STUDY MATERIAL START

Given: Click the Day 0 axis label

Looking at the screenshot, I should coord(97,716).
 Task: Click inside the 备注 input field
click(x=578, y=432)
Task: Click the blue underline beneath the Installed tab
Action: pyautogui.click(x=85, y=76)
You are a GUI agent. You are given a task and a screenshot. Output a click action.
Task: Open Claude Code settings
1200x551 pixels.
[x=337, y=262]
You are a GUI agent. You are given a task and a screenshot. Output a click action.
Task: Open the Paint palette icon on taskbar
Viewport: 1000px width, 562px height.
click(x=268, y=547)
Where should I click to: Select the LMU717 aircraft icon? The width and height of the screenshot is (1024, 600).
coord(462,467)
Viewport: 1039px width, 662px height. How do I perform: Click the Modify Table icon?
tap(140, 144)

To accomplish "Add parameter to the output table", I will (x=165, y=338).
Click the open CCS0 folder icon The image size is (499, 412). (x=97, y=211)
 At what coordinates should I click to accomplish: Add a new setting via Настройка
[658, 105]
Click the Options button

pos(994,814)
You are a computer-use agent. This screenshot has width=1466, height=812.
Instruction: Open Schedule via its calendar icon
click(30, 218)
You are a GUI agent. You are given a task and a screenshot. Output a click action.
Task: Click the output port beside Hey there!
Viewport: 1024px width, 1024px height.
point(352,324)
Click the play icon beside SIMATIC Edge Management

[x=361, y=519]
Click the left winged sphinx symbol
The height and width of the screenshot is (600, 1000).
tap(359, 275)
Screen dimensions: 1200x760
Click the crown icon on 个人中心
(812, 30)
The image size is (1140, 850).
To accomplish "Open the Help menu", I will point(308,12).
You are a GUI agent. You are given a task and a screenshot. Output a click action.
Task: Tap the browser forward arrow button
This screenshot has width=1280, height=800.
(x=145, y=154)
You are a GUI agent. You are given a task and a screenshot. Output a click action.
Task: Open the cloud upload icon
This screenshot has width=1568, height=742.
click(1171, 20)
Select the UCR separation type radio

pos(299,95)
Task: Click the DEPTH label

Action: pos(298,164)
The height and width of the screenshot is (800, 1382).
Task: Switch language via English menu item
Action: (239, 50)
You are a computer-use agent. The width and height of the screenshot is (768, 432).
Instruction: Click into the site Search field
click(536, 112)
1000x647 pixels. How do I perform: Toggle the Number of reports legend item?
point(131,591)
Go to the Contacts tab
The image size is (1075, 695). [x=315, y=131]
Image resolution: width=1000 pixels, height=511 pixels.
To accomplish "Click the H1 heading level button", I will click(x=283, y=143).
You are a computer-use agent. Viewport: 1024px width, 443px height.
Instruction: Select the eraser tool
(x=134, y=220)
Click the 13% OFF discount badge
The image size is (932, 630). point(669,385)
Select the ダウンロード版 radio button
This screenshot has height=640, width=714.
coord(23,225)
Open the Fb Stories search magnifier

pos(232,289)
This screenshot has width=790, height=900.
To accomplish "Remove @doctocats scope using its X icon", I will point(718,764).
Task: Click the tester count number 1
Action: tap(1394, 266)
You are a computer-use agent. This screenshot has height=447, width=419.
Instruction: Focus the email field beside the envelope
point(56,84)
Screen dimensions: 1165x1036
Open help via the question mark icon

STUDY MATERIAL END

*EXERCISE:*
Please set down again, word for word, only the lines from the start of the entries through the line with "Task: Click the output port beside Hey there!", both ends included.

*ANSWER TO THIS TASK:*
Given: Click the Day 0 axis label

Looking at the screenshot, I should coord(97,716).
 Task: Click inside the 备注 input field
click(x=578, y=432)
Task: Click the blue underline beneath the Installed tab
Action: pyautogui.click(x=85, y=76)
You are a GUI agent. You are given a task and a screenshot. Output a click action.
Task: Open Claude Code settings
1200x551 pixels.
[x=337, y=262]
You are a GUI agent. You are given a task and a screenshot. Output a click action.
Task: Open the Paint palette icon on taskbar
Viewport: 1000px width, 562px height.
click(x=268, y=547)
Where should I click to: Select the LMU717 aircraft icon? The width and height of the screenshot is (1024, 600).
coord(462,467)
Viewport: 1039px width, 662px height. How do I perform: Click the Modify Table icon?
tap(140, 144)

To accomplish "Add parameter to the output table", I will (x=165, y=338).
Click the open CCS0 folder icon The image size is (499, 412). (x=97, y=211)
 At what coordinates should I click to accomplish: Add a new setting via Настройка
[658, 105]
Click the Options button

pos(994,814)
You are a computer-use agent. This screenshot has width=1466, height=812.
Instruction: Open Schedule via its calendar icon
click(30, 218)
You are a GUI agent. You are given a task and a screenshot. Output a click action.
Task: Click the output port beside Hey there!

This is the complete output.